The wife and I put in at Bagdad ramp at 6:00. We went south to the mouth of the bay. By 6:45 she had a 25" red, and I caught a small speck. In the next hour we caught 4 11-13" bass, 1 bluegill. The total for the day was 1 red, 4specks, 5 bass, and 1 bluegill. Back on the trailer at 11:30 due to fuel issues. I hope to have that fixed this morning so we can go to Escambia today. No pics because I still need to figure out how to post from my phone. Will add them later. She had a blast and is a believer in the Rapala Shad raps.


----------



## tips n tails (Mar 2, 2011)

nice report, plus 1 on the shad raps


----------



## redfishinfool (May 2, 2012)

collinscraft2 said:


> The wife and I put in at Bagdad ramp at 6:00. We went south to the mouth of the bay. By 6:45 she had a 25" red, and I caught a small speck. In the next hour we caught 4 11-13" bass, 1 bluegill. The total for the day was 1 red, 4specks, 5 bass, and 1 bluegill. Back on the trailer at 11:30 due to fuel issues. I hope to have that fixed this morning so we can go to Escambia today. No pics because I still need to figure out how to post from my phone. Will add them later. She had a blast and is a believer in the Rapala Shad raps.

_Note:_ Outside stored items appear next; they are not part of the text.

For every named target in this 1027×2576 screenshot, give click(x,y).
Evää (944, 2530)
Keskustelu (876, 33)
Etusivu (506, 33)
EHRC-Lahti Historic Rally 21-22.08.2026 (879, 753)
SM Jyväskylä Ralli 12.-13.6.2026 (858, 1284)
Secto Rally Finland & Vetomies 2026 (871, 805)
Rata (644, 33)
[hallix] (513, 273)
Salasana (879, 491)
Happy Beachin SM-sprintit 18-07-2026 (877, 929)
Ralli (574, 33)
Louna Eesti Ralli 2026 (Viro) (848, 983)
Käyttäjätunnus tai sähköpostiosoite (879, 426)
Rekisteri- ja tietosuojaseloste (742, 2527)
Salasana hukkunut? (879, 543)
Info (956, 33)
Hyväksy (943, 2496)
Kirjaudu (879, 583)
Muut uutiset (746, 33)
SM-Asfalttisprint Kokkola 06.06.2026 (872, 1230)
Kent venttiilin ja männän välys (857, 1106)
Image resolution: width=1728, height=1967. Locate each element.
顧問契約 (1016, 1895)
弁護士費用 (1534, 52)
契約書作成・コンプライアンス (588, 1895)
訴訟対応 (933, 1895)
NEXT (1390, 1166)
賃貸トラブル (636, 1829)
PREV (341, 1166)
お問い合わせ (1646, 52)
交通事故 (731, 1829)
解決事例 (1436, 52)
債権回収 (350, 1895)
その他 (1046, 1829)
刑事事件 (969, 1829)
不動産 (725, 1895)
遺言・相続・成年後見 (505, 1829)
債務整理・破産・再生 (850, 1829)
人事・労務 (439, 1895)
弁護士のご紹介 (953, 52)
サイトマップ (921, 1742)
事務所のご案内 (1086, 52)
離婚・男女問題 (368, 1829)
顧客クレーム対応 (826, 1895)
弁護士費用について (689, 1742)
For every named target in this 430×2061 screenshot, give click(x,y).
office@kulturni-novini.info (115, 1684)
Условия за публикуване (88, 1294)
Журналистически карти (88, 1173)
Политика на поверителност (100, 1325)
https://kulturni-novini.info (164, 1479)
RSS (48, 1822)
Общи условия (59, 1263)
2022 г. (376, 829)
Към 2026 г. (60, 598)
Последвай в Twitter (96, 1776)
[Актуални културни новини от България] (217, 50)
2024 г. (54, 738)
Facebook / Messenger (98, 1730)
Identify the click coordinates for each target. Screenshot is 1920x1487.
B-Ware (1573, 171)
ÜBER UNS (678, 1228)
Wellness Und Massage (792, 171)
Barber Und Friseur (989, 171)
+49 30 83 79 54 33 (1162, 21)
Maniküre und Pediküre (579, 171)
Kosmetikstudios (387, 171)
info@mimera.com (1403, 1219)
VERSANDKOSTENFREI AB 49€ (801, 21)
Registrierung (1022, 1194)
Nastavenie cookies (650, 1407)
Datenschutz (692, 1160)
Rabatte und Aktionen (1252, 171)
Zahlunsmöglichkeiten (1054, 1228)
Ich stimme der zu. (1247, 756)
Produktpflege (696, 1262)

HEY BABY!!!! You forgot to tell them about the BIG OLE speck I caught before I caught the BIG OLE RED!!! I also caught two keeper bass on the way back to the landing!! It was the BEST day on BLKwater that we have ever had!! OK, he caught the most..... But I caught THE BIGGEST!!!! Shazamm!!!!! :thumbup:


----------



## bassn8ed (Sep 19, 2009)

*good*

cool names. lets do a fish fry in June with everyone else bringing the supplies. I am talking the WHOLE family.....


----------